(Saved data entries)
================

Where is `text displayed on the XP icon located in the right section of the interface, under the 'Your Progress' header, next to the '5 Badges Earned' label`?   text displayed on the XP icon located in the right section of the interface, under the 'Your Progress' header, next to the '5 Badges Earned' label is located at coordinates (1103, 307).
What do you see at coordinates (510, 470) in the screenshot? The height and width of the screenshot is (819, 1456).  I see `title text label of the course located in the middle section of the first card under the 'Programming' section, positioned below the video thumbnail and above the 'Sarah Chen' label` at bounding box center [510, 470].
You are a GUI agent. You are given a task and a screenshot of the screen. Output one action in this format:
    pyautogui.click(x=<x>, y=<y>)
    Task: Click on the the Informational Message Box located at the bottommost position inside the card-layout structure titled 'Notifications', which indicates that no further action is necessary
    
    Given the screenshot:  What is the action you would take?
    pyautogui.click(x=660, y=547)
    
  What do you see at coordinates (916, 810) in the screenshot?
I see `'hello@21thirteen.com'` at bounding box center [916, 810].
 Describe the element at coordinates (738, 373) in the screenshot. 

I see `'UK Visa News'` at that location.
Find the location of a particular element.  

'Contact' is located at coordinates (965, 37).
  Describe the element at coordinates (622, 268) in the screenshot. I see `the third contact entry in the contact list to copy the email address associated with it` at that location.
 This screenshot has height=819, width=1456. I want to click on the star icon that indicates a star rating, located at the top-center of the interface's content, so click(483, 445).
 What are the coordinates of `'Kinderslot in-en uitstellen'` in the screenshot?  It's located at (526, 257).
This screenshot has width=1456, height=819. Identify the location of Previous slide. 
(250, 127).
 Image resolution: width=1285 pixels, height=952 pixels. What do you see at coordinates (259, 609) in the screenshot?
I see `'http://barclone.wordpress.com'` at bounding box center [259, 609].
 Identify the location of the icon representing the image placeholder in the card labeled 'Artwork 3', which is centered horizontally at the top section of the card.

================

Task details >> Can you duplicate every line of this material word for word?

Output for this task >>
Where is `text displayed on the XP icon located in the right section of the interface, under the 'Your Progress' header, next to the '5 Badges Earned' label`?   text displayed on the XP icon located in the right section of the interface, under the 'Your Progress' header, next to the '5 Badges Earned' label is located at coordinates (1103, 307).
What do you see at coordinates (510, 470) in the screenshot? The height and width of the screenshot is (819, 1456).  I see `title text label of the course located in the middle section of the first card under the 'Programming' section, positioned below the video thumbnail and above the 'Sarah Chen' label` at bounding box center [510, 470].
You are a GUI agent. You are given a task and a screenshot of the screen. Output one action in this format:
    pyautogui.click(x=<x>, y=<y>)
    Task: Click on the the Informational Message Box located at the bottommost position inside the card-layout structure titled 'Notifications', which indicates that no further action is necessary
    
    Given the screenshot:  What is the action you would take?
    pyautogui.click(x=660, y=547)
    
  What do you see at coordinates (916, 810) in the screenshot?
I see `'hello@21thirteen.com'` at bounding box center [916, 810].
 Describe the element at coordinates (738, 373) in the screenshot. 

I see `'UK Visa News'` at that location.
Find the location of a particular element.  

'Contact' is located at coordinates (965, 37).
  Describe the element at coordinates (622, 268) in the screenshot. I see `the third contact entry in the contact list to copy the email address associated with it` at that location.
 This screenshot has height=819, width=1456. I want to click on the star icon that indicates a star rating, located at the top-center of the interface's content, so click(483, 445).
 What are the coordinates of `'Kinderslot in-en uitstellen'` in the screenshot?  It's located at (526, 257).
This screenshot has width=1456, height=819. Identify the location of Previous slide. 
(250, 127).
 Image resolution: width=1285 pixels, height=952 pixels. What do you see at coordinates (259, 609) in the screenshot?
I see `'http://barclone.wordpress.com'` at bounding box center [259, 609].
 Identify the location of the icon representing the image placeholder in the card labeled 'Artwork 3', which is centered horizontally at the top section of the card.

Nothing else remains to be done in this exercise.